I stated in my profile, "I had a bile duct obstruction due to the many stones in my gallbladder. I had to have an ERCP, which gave me pancreatitis. I had my gallbladder removed on October 13, 2006. My diabetes has been caused by the destruction of my beta islet cells due to the pancreatitis. i have a bit of insulin dependency (cause I cannot make enough) and some insulin resistance (I carry extra weight around your midsection). Soon I will no longer be a Type 2, and will be a Type 1. Time will tell how soon that is. "
Soon, I won’t have any beta islet cells, my pancreas will stop creating insulin altogether. AT THAT POINT, i will be a Type 1.
YES, you can go from being a Type 2 to a Type 1!
Landileigh,
The problem is that the terms Type 1 and Type 2, though each has a dominant form, cover about 35 different kinds of diabetes all different.
Most of the “Type 1s” here have autoimmune diabetes, which is what destroyed their pancreas. You don’t have that.
Most of the "Type 2s: have a diabetes characterized by extreme insulin resistance–they can use 10 times as much insulin as an insulin sensitive person. You probably don’t have that.

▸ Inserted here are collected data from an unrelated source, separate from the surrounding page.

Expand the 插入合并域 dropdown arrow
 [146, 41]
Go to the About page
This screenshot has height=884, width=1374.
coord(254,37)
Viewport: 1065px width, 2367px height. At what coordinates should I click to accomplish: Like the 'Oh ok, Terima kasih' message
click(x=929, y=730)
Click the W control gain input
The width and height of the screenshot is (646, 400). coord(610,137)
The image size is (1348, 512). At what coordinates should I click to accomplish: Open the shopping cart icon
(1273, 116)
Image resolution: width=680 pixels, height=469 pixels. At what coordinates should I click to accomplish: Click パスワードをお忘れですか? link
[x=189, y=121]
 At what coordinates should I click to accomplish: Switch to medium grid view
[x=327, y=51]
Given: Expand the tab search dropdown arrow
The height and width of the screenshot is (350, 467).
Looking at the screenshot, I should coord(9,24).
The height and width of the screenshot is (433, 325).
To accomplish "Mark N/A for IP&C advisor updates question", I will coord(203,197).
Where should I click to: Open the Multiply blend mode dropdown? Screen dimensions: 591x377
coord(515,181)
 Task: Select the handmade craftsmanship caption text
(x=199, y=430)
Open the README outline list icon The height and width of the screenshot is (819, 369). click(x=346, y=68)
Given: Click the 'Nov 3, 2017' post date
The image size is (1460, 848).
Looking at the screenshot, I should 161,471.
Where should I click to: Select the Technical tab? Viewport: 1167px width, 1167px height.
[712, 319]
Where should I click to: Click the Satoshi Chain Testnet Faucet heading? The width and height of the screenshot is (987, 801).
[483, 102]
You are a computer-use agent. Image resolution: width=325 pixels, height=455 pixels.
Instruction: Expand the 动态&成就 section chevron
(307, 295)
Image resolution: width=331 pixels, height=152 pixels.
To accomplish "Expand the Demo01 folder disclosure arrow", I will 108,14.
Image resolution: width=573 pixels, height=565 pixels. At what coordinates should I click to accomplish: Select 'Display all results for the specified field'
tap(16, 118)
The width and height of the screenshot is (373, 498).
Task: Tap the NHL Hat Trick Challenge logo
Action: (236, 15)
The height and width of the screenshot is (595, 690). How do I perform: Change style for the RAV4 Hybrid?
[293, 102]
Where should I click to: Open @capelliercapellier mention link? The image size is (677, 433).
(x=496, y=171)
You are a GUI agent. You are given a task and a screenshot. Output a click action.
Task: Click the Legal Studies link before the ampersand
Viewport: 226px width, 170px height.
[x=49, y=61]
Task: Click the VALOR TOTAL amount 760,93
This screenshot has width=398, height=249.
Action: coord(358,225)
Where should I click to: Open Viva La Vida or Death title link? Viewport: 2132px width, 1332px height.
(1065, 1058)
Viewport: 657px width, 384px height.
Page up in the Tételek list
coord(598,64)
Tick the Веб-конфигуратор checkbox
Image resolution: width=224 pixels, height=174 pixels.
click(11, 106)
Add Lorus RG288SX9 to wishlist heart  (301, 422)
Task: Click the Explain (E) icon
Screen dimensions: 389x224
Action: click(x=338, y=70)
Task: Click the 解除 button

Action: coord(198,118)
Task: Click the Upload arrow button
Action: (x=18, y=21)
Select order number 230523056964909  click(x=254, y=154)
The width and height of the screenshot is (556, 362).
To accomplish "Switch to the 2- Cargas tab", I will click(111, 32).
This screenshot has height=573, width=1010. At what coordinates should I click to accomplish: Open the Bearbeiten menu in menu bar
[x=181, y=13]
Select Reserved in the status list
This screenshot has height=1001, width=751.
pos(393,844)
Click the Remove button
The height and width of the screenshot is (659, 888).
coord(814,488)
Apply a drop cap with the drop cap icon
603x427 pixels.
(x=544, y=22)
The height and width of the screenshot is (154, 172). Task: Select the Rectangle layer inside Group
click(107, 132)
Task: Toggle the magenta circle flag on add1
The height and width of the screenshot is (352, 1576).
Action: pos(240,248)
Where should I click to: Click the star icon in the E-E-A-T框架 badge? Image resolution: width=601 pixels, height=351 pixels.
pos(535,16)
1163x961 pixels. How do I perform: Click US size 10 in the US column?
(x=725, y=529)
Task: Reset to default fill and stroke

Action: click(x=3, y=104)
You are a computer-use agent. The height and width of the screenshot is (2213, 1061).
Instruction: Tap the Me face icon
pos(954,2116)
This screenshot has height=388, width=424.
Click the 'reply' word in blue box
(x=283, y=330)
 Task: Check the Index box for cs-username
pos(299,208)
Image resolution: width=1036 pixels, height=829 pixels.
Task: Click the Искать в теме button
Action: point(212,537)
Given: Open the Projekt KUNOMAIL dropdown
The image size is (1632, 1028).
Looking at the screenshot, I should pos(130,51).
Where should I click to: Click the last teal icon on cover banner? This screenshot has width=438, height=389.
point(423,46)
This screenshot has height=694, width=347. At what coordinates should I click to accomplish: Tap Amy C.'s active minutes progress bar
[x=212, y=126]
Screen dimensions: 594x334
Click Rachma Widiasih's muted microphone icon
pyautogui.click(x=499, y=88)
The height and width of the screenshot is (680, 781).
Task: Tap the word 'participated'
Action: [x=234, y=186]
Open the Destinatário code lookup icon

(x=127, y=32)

You have surgically induced diabetes. Some people have drug induced diabetes. I have a genetic form of insulin-sensitive diabetes.
Bottom line “Diabetes” is really a sympton, high blood sugar. Type 2 means in practice only “with significant insulin resistance” though my doctor continues to code my insurance forms “type 2” though I have no insulin resistance because I can survive without insulin shots.
It’s as if “Cough” were a disease with Type 1 cough requiring antibiotics and Type 2 cough not. DUMB.
thank you jenny! you put this in the best possible way. I’m currently being treated in a Type 1 fashion. it is hard as i don’t fit anywhere, and yet i feel very alone.